● Goal of the exercise: All lines from the one that contains "You are a GUI" to the end of the data must be retyped exactly. Pictures are not retyped.

(Dataset entries)
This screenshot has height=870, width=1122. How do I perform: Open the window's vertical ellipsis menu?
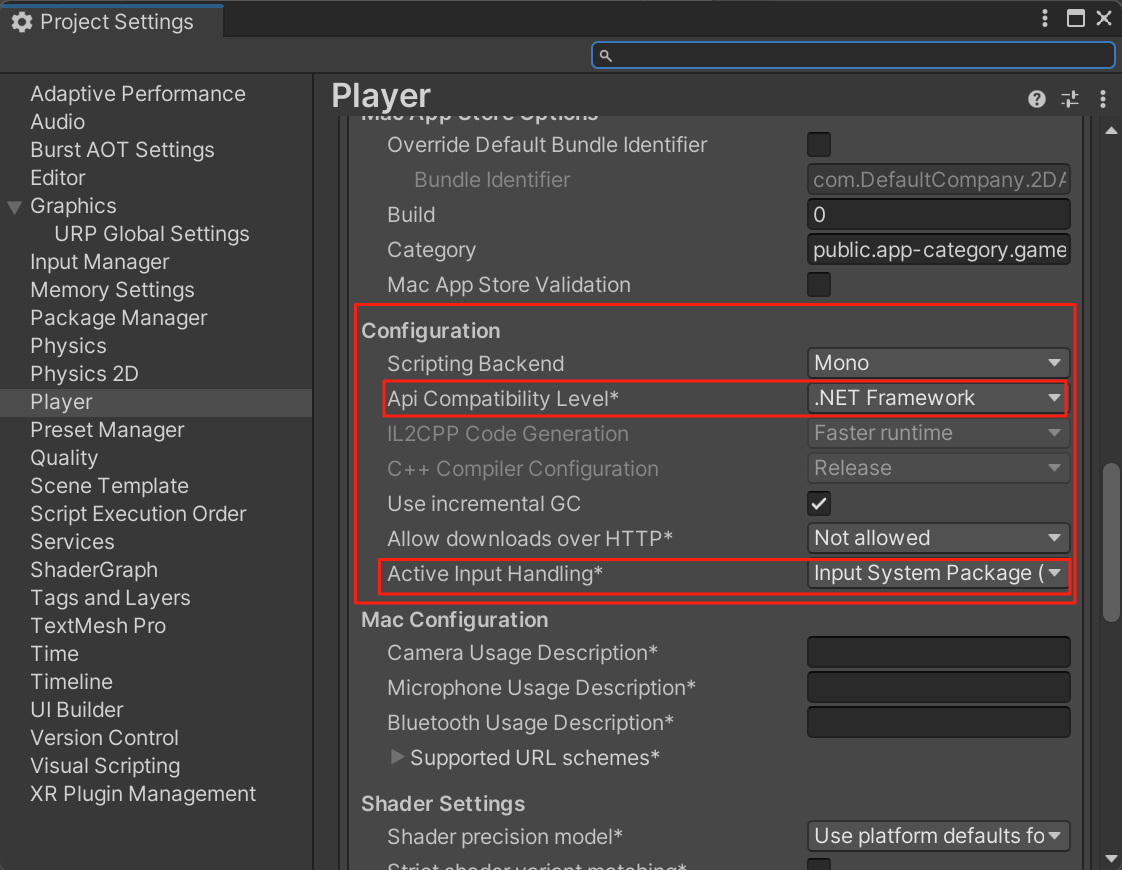1044,17
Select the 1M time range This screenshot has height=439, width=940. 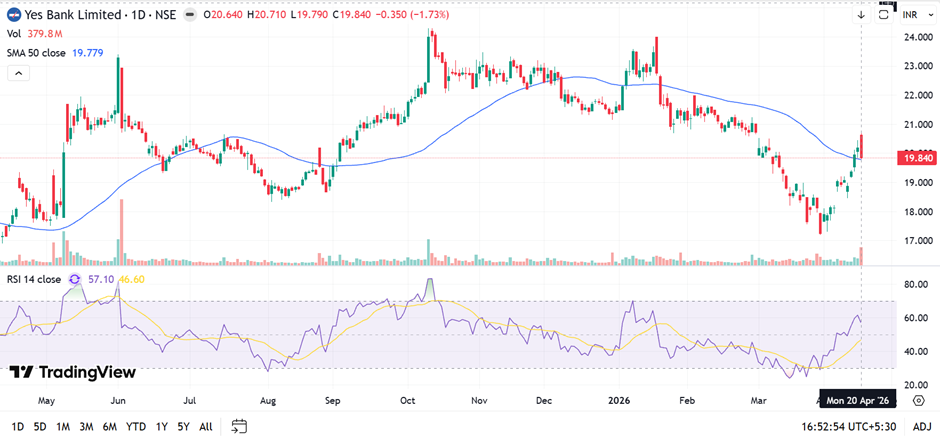tap(62, 426)
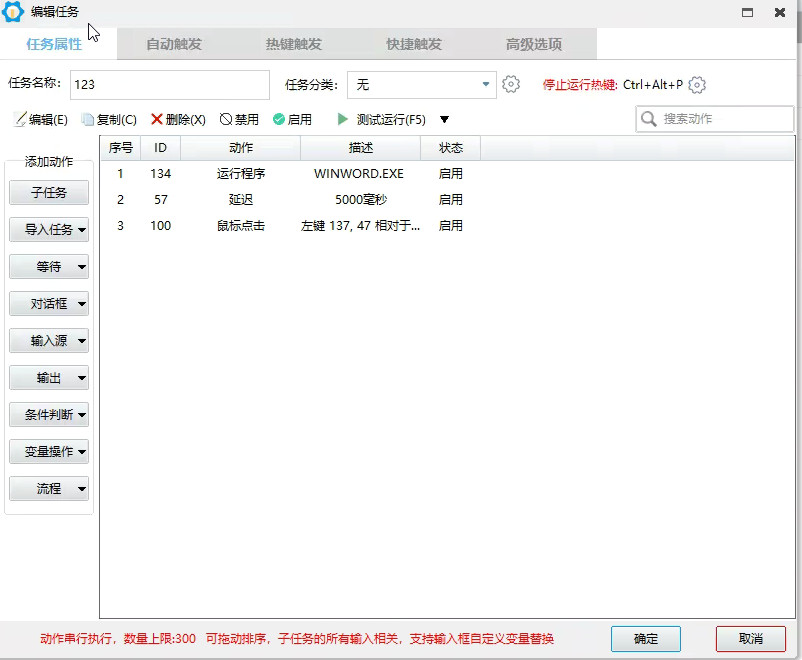This screenshot has width=802, height=660.
Task: Toggle 启用 on the 鼠标点击 action row
Action: pos(451,226)
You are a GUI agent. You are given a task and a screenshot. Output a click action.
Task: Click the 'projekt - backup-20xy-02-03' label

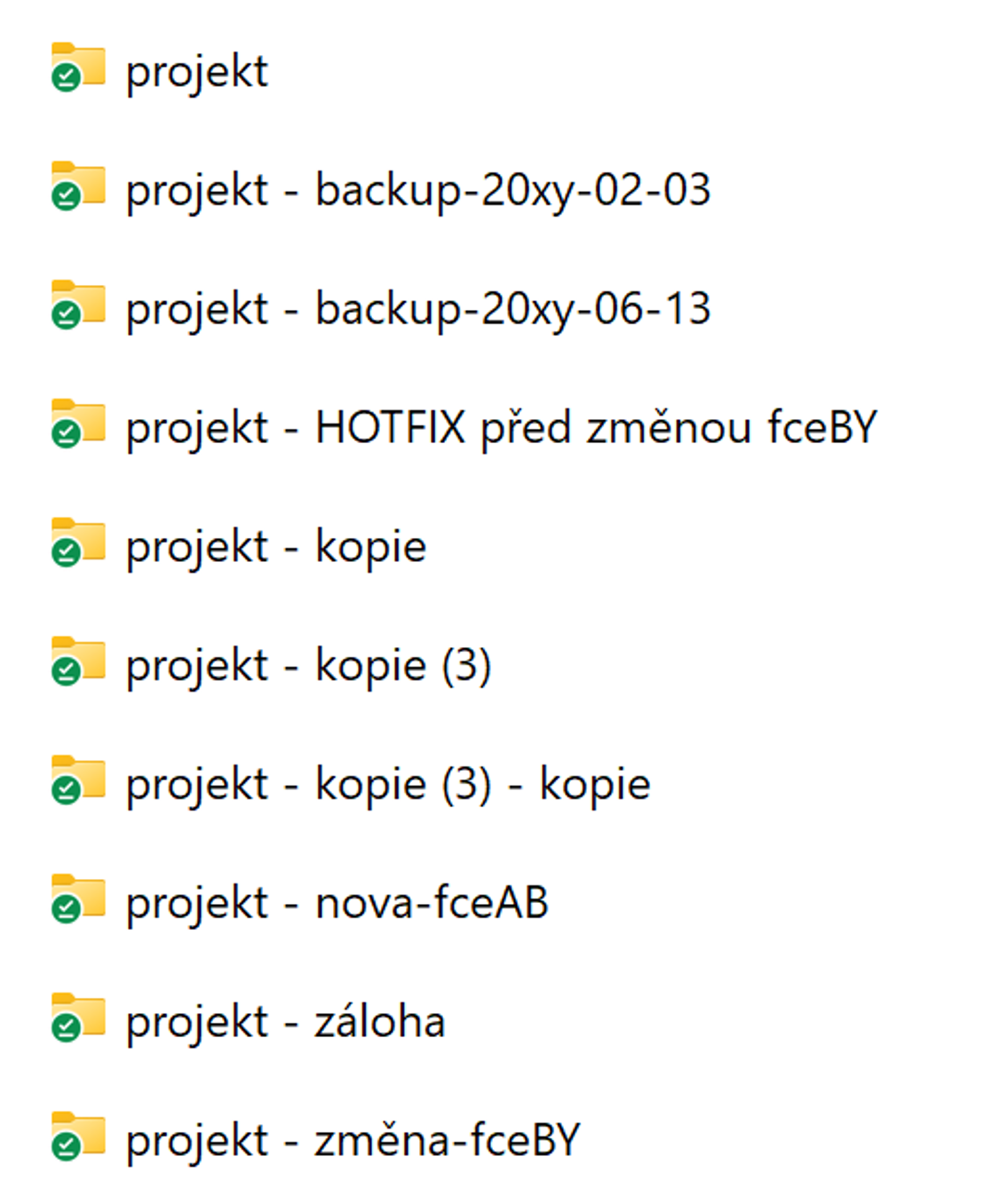pos(418,191)
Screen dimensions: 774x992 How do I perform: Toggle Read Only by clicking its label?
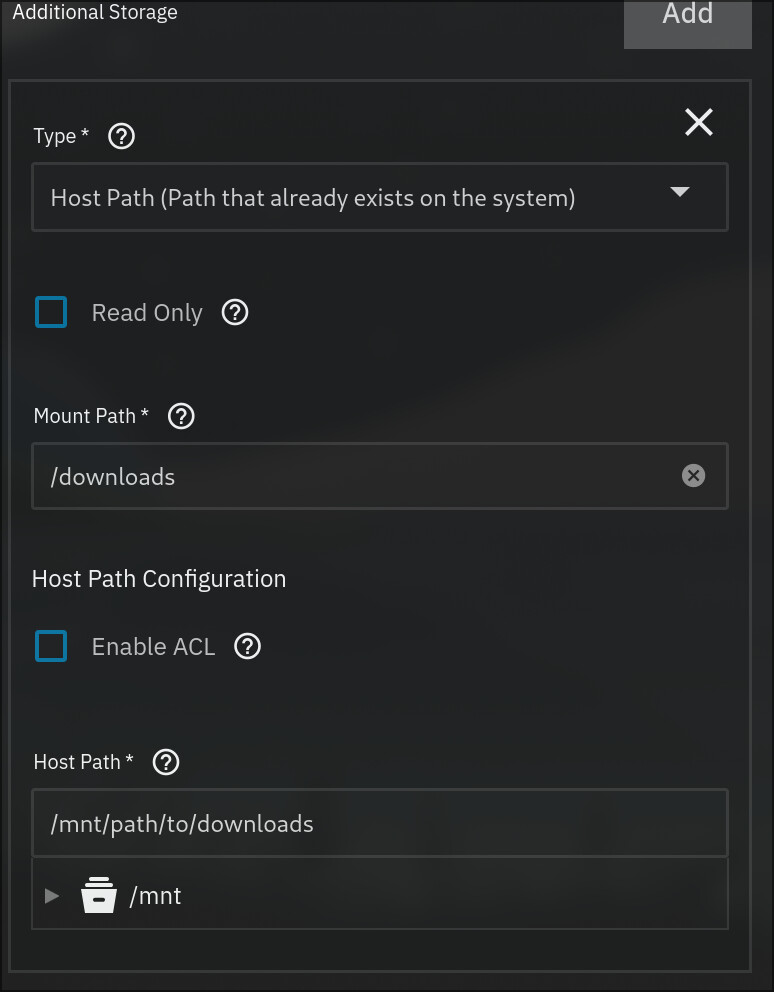[x=147, y=313]
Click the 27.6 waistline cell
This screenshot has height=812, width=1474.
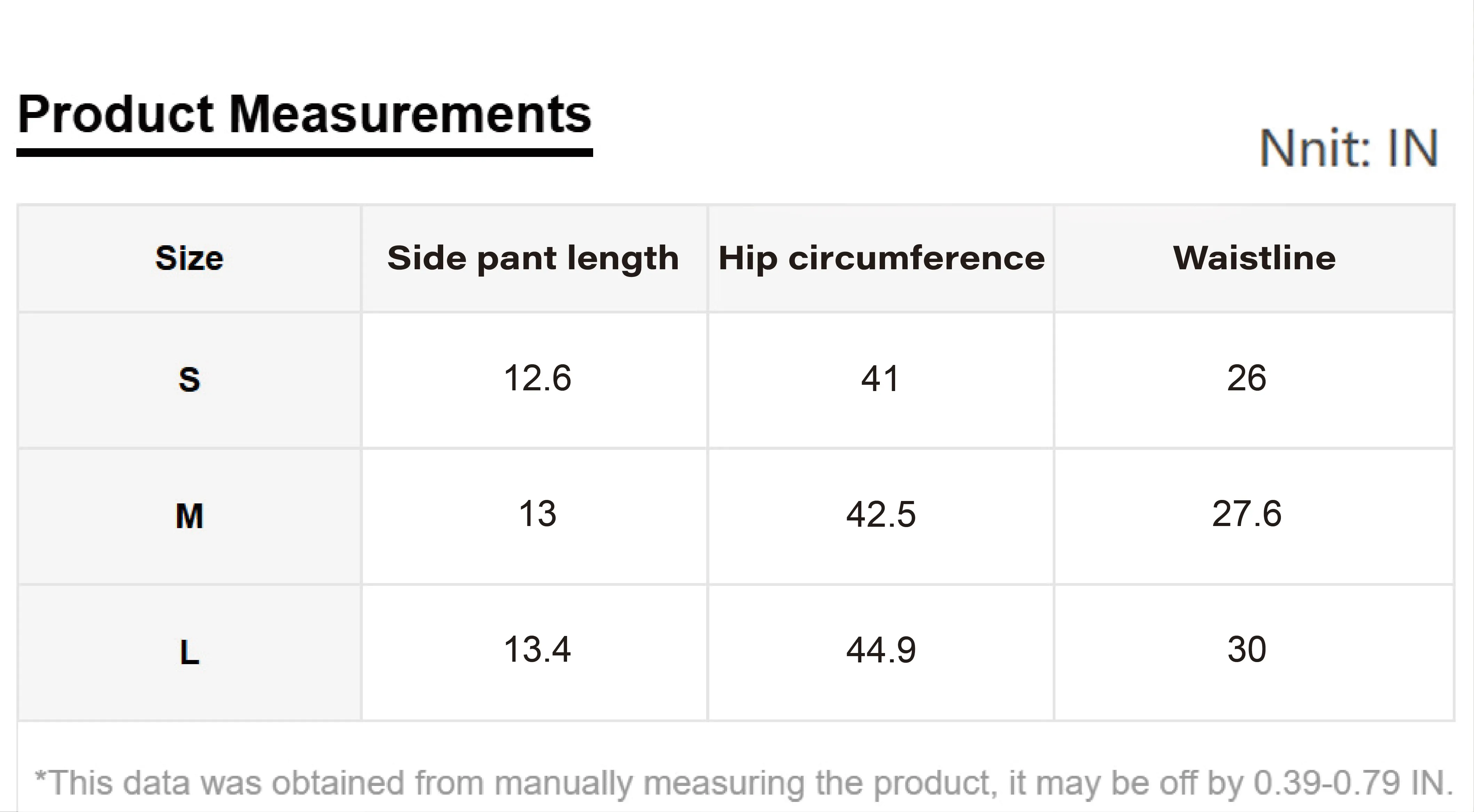[1247, 514]
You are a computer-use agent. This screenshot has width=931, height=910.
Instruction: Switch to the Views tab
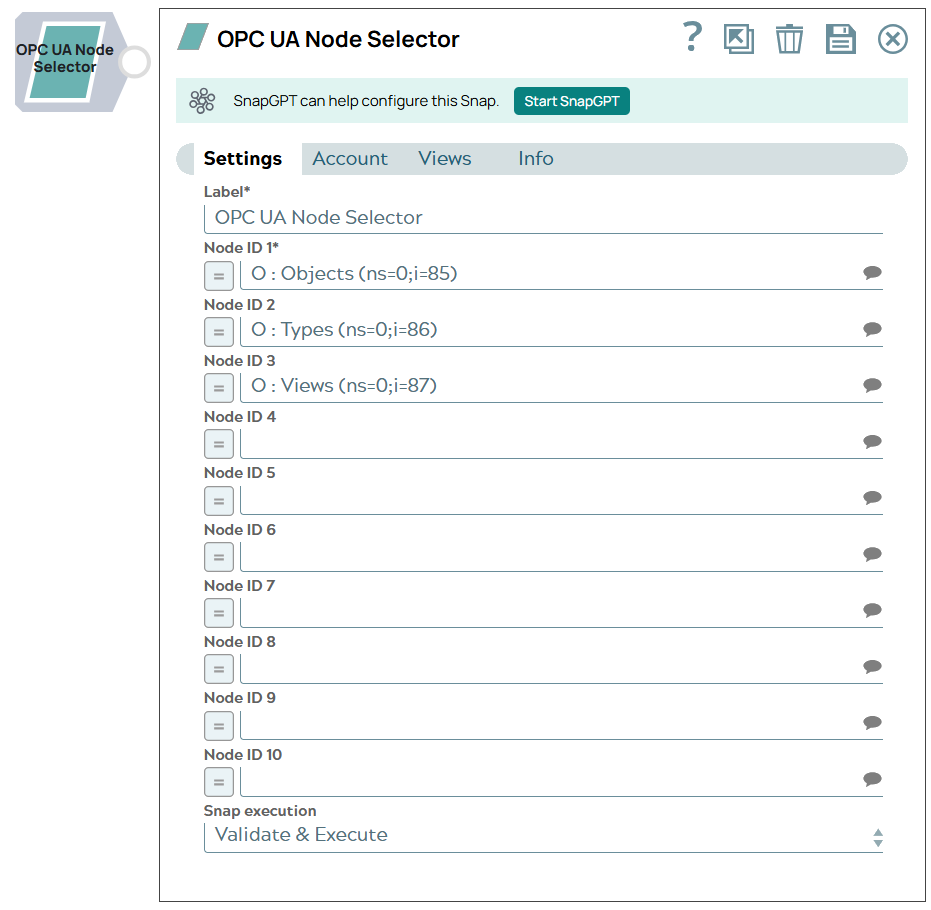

● Output for this exercise:
You are a GUI agent. You are given a task and a screenshot. Output a click action.
Task: Click the 'projekt - backup-20xy-02-03' label

pos(418,191)
Screen dimensions: 774x992 How do I perform: Toggle Read Only by clicking its label?
[x=147, y=313]
Click the 27.6 waistline cell
This screenshot has height=812, width=1474.
[1247, 514]
You are a computer-use agent. This screenshot has width=931, height=910.
Instruction: Switch to the Views tab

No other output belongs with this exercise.